Cochlear implants provide deaf people a bridge into the speaking world, but researchers are striving to make the devices do even more
April 27, 2007
To the casual observer, two women chatting about college life hardly qualifies as a miracle. Except that both are deaf and neither is using sign language. Look closer and you'll see that Nanci Linke-Ellis and Elizabeth Yazbek each wear a coin-sized device behind one ear. The crescent-shaped piece of plastic could be mistaken for a hands-free cell phone or MP3 ear bud. But this sound machine does much more.
Functioning as a translator of sorts, the cochlear implant both women wear helps them converse in a way that, to an outsider, looks like two hearing people talking.
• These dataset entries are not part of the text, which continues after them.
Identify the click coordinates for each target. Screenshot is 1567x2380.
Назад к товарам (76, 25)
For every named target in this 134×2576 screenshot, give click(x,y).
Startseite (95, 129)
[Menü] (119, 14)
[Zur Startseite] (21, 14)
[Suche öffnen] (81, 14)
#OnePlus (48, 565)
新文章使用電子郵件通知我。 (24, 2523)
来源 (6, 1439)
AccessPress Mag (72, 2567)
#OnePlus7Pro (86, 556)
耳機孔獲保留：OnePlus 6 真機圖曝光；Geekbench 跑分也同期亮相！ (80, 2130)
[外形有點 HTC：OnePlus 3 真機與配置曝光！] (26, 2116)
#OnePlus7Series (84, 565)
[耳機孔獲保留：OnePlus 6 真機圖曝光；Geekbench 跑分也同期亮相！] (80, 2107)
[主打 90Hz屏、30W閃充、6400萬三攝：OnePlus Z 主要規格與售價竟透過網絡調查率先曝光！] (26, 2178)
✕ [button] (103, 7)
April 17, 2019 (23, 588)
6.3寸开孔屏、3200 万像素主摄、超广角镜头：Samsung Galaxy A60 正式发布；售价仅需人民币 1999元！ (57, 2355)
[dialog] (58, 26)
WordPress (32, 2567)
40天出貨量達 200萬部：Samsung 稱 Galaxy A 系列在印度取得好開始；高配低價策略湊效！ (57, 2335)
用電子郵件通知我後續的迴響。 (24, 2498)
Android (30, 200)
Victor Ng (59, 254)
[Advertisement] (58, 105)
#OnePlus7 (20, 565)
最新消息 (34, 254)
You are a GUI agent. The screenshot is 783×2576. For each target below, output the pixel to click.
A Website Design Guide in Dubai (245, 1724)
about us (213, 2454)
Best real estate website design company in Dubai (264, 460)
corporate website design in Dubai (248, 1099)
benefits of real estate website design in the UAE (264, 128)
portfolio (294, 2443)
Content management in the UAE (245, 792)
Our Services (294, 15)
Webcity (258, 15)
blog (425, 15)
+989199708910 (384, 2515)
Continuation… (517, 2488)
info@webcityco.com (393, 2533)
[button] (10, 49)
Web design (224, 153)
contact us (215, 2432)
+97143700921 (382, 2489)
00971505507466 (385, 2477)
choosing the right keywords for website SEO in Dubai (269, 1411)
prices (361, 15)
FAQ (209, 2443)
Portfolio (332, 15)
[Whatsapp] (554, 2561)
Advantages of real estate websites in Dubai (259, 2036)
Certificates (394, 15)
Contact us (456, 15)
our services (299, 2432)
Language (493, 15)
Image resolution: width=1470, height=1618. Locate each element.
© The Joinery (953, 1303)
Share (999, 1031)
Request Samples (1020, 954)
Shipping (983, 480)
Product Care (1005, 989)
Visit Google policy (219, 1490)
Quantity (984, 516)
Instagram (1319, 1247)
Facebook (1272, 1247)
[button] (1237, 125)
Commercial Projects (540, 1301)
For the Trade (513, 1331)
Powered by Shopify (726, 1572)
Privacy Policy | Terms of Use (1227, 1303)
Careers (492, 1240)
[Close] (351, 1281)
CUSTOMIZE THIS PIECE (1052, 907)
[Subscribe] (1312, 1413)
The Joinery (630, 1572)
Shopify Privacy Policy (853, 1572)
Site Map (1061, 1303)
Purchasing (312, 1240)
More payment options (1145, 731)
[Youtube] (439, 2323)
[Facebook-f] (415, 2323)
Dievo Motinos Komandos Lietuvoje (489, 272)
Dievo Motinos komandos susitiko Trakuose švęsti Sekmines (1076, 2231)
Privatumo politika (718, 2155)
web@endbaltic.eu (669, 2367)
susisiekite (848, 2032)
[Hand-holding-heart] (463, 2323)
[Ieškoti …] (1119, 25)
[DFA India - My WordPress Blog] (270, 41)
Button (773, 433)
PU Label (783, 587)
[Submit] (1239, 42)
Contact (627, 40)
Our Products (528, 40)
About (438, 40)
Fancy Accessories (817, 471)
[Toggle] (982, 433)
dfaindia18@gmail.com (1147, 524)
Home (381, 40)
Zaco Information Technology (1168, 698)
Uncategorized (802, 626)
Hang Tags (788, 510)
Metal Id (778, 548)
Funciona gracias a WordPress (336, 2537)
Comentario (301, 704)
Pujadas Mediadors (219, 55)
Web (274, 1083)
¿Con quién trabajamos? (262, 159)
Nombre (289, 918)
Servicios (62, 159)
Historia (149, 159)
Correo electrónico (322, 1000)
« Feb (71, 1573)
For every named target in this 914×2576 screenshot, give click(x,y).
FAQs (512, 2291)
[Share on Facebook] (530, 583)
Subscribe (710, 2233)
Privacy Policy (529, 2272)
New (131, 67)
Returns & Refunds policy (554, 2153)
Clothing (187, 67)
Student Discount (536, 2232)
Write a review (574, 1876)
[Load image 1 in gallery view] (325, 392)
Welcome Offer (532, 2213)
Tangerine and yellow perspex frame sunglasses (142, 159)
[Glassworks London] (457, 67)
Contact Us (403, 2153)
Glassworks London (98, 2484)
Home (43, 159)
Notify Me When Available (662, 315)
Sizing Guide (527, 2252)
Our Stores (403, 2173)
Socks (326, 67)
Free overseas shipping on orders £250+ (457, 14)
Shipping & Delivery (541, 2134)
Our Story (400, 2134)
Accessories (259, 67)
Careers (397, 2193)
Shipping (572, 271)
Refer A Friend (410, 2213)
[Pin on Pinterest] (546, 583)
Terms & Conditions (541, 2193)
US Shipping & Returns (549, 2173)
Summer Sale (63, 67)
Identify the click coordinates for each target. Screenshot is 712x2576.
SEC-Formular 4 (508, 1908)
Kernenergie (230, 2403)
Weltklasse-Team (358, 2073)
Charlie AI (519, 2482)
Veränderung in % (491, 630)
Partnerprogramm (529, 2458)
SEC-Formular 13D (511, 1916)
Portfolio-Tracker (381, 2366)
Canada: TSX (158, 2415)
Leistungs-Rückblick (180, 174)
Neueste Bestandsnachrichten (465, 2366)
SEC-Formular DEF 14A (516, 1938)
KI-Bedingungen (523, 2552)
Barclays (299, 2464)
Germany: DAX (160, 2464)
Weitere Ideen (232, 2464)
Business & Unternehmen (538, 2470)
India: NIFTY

The device, parts of which are embedded under the skin, distills the ebb and flow of their voices into electric signals. These pulses then bypass the lifeless areas of their inner ear and stimulate the hearing nerves that still function, which in turn feed the sound signals to the brain.
Once in the brain, these pulses are somehow reassembled -- scientists aren't quite sure just how -- into something akin to speech, though a person with normal hearing wouldn't recognize it. The device performs this intricate electronic relay in real time, and its key component, the speech-processing computer in the earpiece, weighs less than an ounce.
For Linke-Ellis, an Ohio University alumna, the inner workings of this electronic marvel are overshadowed by what it enables her to do. With her implant, she can hear her husband talk and even pick up dialog from a movie. A 1971 graduate with a bachelor's in fine arts, she heads a nonprofit organization called InSight Cinema that helps bring the big-screen experience to moviegoers with hearing challenges.
She is visiting her alma mater on this spring afternoon to urge students of hearing, speech and language science to champion the rights of their future patients. With an almost evangelistic zeal, she describes to Yazbek and the other students the challenges she had to overcome as a deaf student at the university in the late '60s. It meant hustling to the front of classes to lip-read lectures; relying on friends to jostle her awake in time for classes, since an alarm clock or telephone would not wake her.
Linke-Ellis made it through those years and forged a successful career as an executive in the television and motion picture industries. She succeeded through "bluff and barter," masking her deafness and relying on her prodigious lip-reading skills. She would type up a co-worker's notes, say, if they'd agree to make a phone call for her.
"There were no [support] groups," Linke-Ellis said. "There were no resources to help people with advocacy. … I grew up without Disney."
The social landscape has changed since then, with passage of the Americans with Disabilities Act of 1990 and the growth of advocacy groups for people with physical challenges. At Ohio University, a group of students -- Yazbek among them -- formed the Sign Language Club in spring 2006 as a way of building a bridge between those who hear and those who can't.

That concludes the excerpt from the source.